Limited ability to evaluate the target business’ management

Although we intend to closely scrutinize the management of a prospective target business when evaluating the desirability of effecting a business combination, we cannot assure you that our assessment of the target business’ management will prove to be correct. In addition, we cannot assure you that the future management will have the necessary skills, qualifications or abilities to manage a public company. Furthermore, the future role of our officers and directors, if any, in the target business cannot presently be stated with any certainty. Moreover, our current management will only be able to remain with the combined company after the consummation of a business combination if they are able to negotiate and agree to mutually acceptable employment terms as part of any such combination, which terms would be disclosed to stockholders in any proxy statement relating to such transaction. Any such negotiations may result in a conflict of interest. If we acquire a target business in an all-cash transaction, it would be more likely that current members of management would remain with the combined company if they chose to do so. If a business combination were to be structured as a merger whereby the stockholders of the target company were to control the combined company following a business combination, it may be less likely that our current management would remain with the combined company unless it was negotiated as part of the transaction through the acquisition agreement, an employment agreement or other arrangement.
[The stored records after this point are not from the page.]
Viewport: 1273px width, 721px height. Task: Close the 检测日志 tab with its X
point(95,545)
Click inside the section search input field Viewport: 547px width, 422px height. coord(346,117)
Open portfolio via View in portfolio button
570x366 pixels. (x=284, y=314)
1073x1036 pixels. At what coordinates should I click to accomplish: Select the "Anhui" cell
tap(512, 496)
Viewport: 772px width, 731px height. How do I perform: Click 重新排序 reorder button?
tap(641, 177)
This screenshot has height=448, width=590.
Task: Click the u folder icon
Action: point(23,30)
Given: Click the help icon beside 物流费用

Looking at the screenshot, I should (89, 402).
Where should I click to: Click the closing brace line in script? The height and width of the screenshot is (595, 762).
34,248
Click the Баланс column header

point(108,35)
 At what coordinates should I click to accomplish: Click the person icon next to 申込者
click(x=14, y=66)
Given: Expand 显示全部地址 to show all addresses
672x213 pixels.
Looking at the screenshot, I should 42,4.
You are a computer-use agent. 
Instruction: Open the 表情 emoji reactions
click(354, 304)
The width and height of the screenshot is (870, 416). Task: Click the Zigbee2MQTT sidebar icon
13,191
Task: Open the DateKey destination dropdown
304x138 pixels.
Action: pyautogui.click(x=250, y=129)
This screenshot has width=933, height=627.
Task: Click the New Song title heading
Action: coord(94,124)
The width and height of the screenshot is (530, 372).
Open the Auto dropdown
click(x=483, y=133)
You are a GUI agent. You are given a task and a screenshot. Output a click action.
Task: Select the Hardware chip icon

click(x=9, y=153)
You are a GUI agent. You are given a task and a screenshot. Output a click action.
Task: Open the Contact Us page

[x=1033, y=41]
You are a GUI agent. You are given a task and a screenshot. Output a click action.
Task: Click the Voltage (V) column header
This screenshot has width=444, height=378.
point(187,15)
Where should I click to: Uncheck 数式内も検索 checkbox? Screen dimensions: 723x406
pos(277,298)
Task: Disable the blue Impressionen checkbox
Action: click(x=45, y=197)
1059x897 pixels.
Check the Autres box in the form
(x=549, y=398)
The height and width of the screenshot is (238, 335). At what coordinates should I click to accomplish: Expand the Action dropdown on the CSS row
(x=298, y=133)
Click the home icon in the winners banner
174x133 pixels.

In making the determination as to whether current management should remain with us following the business combination, management will analyze the experience and skill set of the target business’ management and negotiate as part of the business combination that certain members of current management remain if it is believed that it is in the best interests of the combined company post-business combination. While it is possible that one or more of our directors will remain associated in some capacity with us following a business combination, it is unlikely that any of them will devote their full efforts to our affairs subsequent to a business combination. Moreover, we cannot assure you that our officers and directors will have significant experience or knowledge relating to the operations of the particular target business.

7

 
Following a business combination, we may seek to recruit additional managers to supplement the incumbent management of the target business. We cannot assure you that we will have the ability to recruit additional managers, or that additional managers will have the requisite skills, knowledge or experience necessary to enhance the incumbent management.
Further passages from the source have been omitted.